There are weird creatures in the business world: corporate innovation departments. They are separate departments inside companies. They foster and grow “innovation” projects. They are part of the company with the explicit permission to build new things. To dream, to be creative. I can see the allure of why people would want to have them and work in them. Corporate innovation departments (c.i.ds. from now on) seem like a great place to be, detached from market incentives, a playground for adults.

As good as they sound. I don’t think they can work in the current form. There are too many systemic problems for them to be successful. Despite a lot of companies having them, they are rarely successful for the company. We need to reimagine them. We need to find a way to enable companies to invest in future innovations that aligns with their strategy. And c.i.ds. are not the most cost-efficient way of doing so.

A sculpture of an elephant on a bicycle Description automatically generated with low confidence

Let’s not beat around the bush. Big companies are slow. Because of risk adversity, communication overhead, and endemic inefficiencies. And many other reasons. Too many reasons to write here. Big companies also have a lot of resources, from money to human capital. They realize that being a successful business means changing. What they are doing cannot work forever. And they look for opportunities to grow. That’s how c.i.ds. are born. They are a dedicated part of the company that doesn’t need to be bogged down to usual day-to-day activity but focuses on the future.

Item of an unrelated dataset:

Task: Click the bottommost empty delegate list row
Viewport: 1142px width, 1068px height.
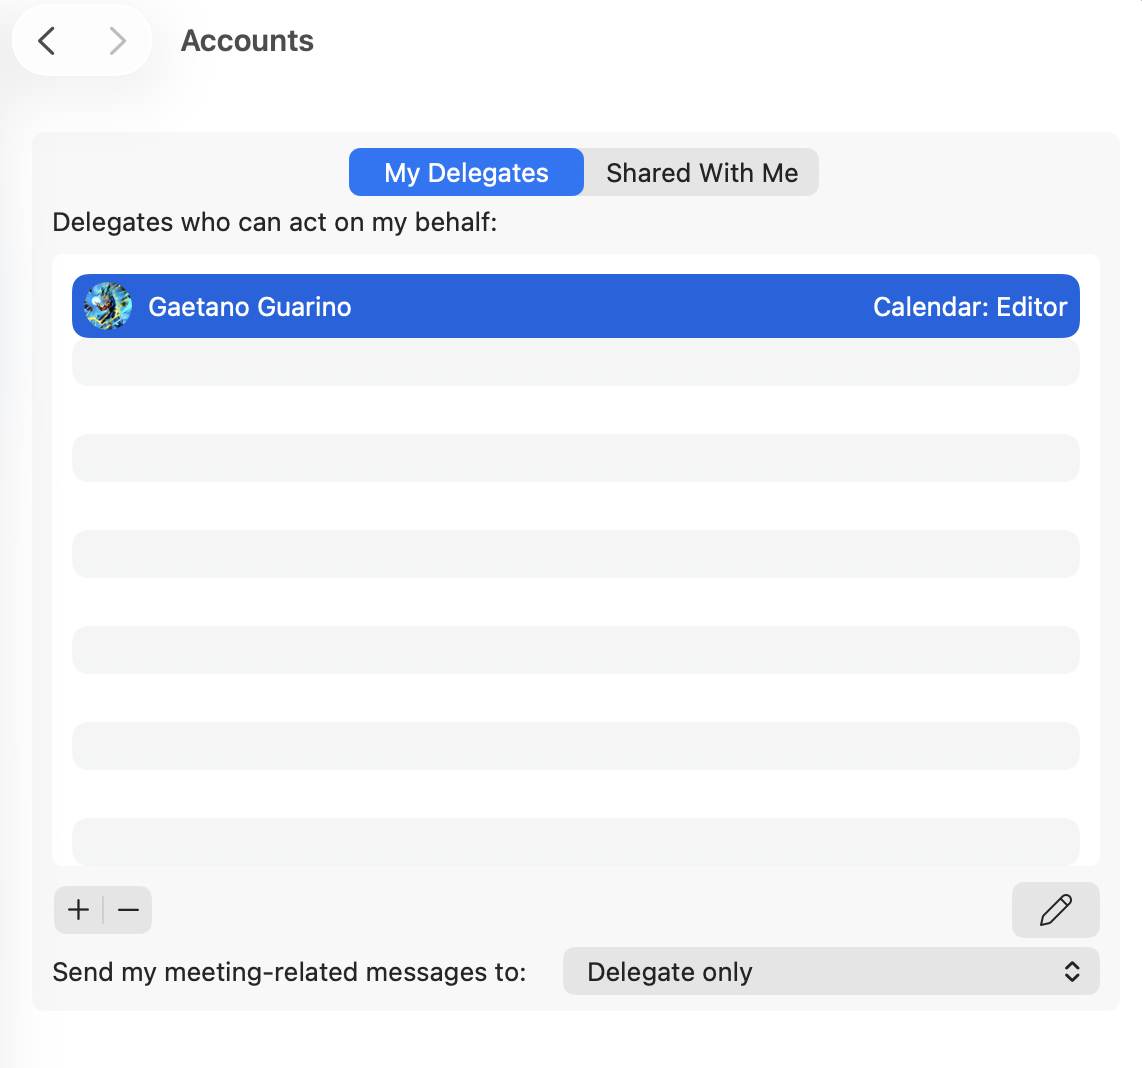Action: (575, 841)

What often happens then is that you end up having a separate department. The new department is relatively independent, but it inherits many downsides from the host company. This department keep being plagued by the bureaucracy of the host company with the related politics and communication overhead. C.i.ds. end up worrying more about stakeholder management than actual innovation. In a struggle between giving them too much freedom and keeping them accountable, the company defaults with what it knows. Bureaucracy. And bureaucracy makes senses from the perspective of the big successful company. You have something good already, it’s more important to maintain it than risking it all for something new.

And since we are at it with the tangents. What does innovation mean? Fostering “innovation” is not a concrete goal.

Only one thing is certain. You don’t want to be slowed down by bureaucracy while trying to make something new. And when you are experimenting and iterating, fast decision-making is what you need. Worrying about how smart or dumb you may look to your supervisor is not helping you.

For example, take one of your usual bureaucratic activities: Annual budgets. They affect c.i.ds. by limiting the potential upsides. Budgets induce a healthy scarcity mindset while limiting the upsides. It is hard to impossible to predict one year in advance what you are going to need. Again, slow processes hinder innovation. If financial agility is needed, yearly budgeting is not getting you there. Startups, on the other hand, are more flexible in deciding when to apply for funds and how much.

But the biggest problem? It is not bureaucracy, but a lack of incentives. Innovation is hard. Coming up with something new requires dedication, patience, and a lack of fear of failing. Often these can be achieved by the promise of future upside. Can this happen in a big company/corporate context? I have my doubts. The large regular paycheck does not bring urgency, and the lack of equity removes future upsides.

Innovating it's a zero to one effort. It is different than improving or maintaining an already successful and proven product. It requires different mindset, different activities, and efforts. You need to create an incentive structure different than what you have in your big company. To attract and develop the employees.

If I were responsible for an innovation department at a big company, I would keep this in mind. I would spin the department as a separate entity. I'd leave the new company unbounded by old and slow practices. To have them small with fast reaction speed. Free to make autonomous decisions not aligned with the parent company cadence. I would also tie compensation with performances. Making the employee participant in the upside of their ventures.

What could also work be an aligned venture investing branch that scouts and kickstarts new separate companies that have synergies with the parent company. Funds them and gives preferential access to the resources of the bigger company. That way you can have a clear separation, maintain a healthy set of incentives for the new company members, and use resources in a strategic way.

Despite all of this, there is a longer route to foster innovation. And it was all the time under our noses. The longer route is to spread an experimentation and risk-taking mindset throughout the company. Distributed innovation. Not gate-keeping future thinking in a separate department or separate company, but having each team empowered to come up with their version of the future.